C’est une femme, Christine Jamar, responsable de la librairie de la FNAC à Metz qui lui donnera sa chance. Elle voit, bien avant lui, ce qu’il peut devenir. C’était en 1983. Et durant onze ans, il enchaînera les expériences FNAC que ce soit à Rennes, Colmar, Toulon ou Lille.

Puis ce sont dix années à Paris: après un passage de deux ans aux Editions Complexe, il rejoindra France Loisirs puis les Editions La Découverte.

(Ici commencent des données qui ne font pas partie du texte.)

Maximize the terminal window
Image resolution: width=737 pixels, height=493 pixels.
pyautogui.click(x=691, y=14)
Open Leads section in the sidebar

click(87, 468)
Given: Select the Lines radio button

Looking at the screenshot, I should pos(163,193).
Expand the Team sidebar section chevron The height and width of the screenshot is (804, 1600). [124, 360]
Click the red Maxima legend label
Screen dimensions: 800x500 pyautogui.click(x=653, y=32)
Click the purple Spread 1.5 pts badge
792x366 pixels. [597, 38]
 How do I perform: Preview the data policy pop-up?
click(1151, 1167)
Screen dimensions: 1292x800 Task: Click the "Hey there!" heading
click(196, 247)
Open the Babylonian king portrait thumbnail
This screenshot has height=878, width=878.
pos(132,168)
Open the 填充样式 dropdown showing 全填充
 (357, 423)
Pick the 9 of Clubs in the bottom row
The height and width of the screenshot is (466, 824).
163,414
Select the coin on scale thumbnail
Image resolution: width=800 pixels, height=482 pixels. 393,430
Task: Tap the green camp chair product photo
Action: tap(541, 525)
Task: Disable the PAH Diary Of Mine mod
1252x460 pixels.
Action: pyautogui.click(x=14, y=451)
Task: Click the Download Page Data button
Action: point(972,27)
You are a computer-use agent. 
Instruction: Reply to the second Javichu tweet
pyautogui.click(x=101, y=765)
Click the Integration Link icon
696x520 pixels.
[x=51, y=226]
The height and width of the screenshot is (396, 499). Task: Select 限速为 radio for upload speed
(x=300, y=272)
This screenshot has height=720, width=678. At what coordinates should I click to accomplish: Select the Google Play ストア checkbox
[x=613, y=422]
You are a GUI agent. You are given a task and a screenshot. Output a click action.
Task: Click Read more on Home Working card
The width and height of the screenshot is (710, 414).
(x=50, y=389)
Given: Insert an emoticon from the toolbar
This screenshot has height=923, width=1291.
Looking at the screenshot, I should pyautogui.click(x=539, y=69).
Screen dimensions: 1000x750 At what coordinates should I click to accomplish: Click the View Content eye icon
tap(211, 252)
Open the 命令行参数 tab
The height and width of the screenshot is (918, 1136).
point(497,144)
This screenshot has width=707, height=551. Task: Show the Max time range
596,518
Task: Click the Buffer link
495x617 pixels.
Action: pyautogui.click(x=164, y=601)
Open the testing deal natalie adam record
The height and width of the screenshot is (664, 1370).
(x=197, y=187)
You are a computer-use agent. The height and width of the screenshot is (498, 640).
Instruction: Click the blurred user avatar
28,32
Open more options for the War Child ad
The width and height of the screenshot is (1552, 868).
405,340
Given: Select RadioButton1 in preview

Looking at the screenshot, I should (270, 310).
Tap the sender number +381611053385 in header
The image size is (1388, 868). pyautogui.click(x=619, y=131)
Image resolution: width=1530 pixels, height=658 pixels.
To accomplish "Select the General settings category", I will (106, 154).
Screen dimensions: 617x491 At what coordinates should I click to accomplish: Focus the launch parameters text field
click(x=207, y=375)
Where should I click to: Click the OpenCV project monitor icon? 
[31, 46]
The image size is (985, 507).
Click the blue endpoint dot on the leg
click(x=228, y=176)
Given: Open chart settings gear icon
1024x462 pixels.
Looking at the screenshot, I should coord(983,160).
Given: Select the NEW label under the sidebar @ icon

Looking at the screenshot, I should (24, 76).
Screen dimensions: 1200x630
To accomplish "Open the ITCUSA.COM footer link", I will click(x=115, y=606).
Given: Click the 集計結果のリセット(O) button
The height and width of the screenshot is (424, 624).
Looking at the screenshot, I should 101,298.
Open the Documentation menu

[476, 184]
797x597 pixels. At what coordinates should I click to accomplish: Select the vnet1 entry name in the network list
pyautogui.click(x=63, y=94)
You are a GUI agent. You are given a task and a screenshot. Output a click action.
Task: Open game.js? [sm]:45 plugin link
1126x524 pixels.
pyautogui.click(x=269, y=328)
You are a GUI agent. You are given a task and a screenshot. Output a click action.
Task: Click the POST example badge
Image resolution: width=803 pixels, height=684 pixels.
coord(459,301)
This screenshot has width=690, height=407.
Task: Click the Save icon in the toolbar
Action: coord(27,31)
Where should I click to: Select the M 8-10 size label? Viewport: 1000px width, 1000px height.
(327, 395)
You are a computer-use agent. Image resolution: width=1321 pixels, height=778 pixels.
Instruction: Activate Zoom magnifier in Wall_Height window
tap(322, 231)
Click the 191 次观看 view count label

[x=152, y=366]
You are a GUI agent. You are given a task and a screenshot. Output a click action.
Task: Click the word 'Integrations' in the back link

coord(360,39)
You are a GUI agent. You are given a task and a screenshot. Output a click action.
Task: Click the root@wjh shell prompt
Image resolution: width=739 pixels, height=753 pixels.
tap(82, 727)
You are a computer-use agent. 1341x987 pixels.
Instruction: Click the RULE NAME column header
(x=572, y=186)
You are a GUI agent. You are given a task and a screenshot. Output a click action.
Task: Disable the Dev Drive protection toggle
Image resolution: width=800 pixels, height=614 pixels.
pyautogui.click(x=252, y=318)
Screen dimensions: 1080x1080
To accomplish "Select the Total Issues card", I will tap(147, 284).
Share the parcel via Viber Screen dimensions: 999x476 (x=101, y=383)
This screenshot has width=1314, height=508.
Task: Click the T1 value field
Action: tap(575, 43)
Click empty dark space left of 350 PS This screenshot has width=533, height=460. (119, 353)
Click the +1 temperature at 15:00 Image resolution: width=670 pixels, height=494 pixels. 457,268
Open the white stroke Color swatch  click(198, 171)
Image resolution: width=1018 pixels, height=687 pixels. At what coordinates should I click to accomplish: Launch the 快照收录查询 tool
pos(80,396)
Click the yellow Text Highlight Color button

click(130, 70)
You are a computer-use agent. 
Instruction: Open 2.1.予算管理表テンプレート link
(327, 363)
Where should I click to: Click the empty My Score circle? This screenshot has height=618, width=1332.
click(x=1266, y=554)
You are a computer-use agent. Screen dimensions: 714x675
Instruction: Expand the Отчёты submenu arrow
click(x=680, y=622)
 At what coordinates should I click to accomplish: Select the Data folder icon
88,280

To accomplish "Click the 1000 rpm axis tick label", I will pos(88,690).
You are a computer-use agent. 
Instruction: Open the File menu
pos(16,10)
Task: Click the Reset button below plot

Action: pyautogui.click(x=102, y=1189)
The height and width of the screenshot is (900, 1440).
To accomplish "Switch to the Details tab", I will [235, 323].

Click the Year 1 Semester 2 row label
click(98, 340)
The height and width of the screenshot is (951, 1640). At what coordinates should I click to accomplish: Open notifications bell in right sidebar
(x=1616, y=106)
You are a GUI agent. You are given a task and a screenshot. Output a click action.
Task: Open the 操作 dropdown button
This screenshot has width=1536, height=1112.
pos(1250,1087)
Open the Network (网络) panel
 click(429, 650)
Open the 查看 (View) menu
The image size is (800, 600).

C’est en 2004 que l’aventure Payot démarre. «Je tournais en rond dans ma maison d’édition parisienne. J’appelle Claude, un ami qui n’est autre que le directeur général chez Payot et je lui dis, un brin provocateur, c’est pour un sondage. Si je t’annonce: je suis prêt à reprendre ton job, tu éclates de rire, tu pleures ou tu dis fonce? Inutile de préciser ce qu’il m’a répondu.»

Et il ne lui faudra que dix ans pour négocier l’entreprise Payot au Groupe Lagardère Services. «Je n’ai pas racheté Payot par ambition mais parce que je ne voulais pas qu’il tombe entre les mains d’un grand groupe.»

Au cours de notre interview, il revient sur un credo qui lui est cher: honneur et courage. Deux qualités qui pourraient être démodées et pourtant si essentielles à ses yeux.

Et si maintenant, on parlait d’amour? «Oui, l’amour occupe une place importante dans ma vie. Il m’est arrivé de vivre seul mais le plus souvent en couple et ce, depuis l’âge de 16 ans et demi. La fidélité? Il faut d’abord être fidèle à soi-même, à ses valeurs. Elle s’applique aussi bien à l’amour, qu’à l’amitié, qu’au professionnel. C’est une valeur plus large.»

On s’est posé la question si cet homme profondément en phase avec son esprit aime son physique? «Il y a trop longtemps que je sors avec moi-même. Je me satisfais de ce que je suis. On s’accommode de tout. Evidemment que j’accepte de vieillir, si mon corps ne me lâche pas et que je ne décline pas intellectuellement. Finalement seul l’humour sauvera le monde, rien d’autre!» lâche-t-il, pour en finir, philosophe.

Pascal Vandenberghe adore faire à manger. «J’invite souvent mes amis à dîner à la maison. J’aime les bonnes choses, je collectionne les adresses gourmandes. J’ai un faible pour le carpaccio de Saint-Jacques. Je mange peu de viande.»

Cet homme qui clame à qui veut l’entendre «No sport» comme Churchill, a la chance de rester en forme et mince.  

Dans la vie en général, il se dit déstabilisé par les choses dont il n’a pas la main. Les difficultés, en revanche, il n’en a que faire «Les montagnes, ça se dépasse ou ça se contourne. Tout est surmontable», prône-t-il avec force.

Et l’argent? «L’argent fait des ravages! C’est pour moi un moyen mais en aucun cas un but. L’important est que j’ai de quoi vivre et que je puisse entreprendre quelques voyages. Je ne vais pas au bout du monde. La plupart du temps, je reste en Europe. Je me laisse tenter par quelques œuvres d’art aussi mais ça reste dans le domaine du raisonnable.»

Pourtant raisonnable est le seul qualificatif bien éloigné de l’homme!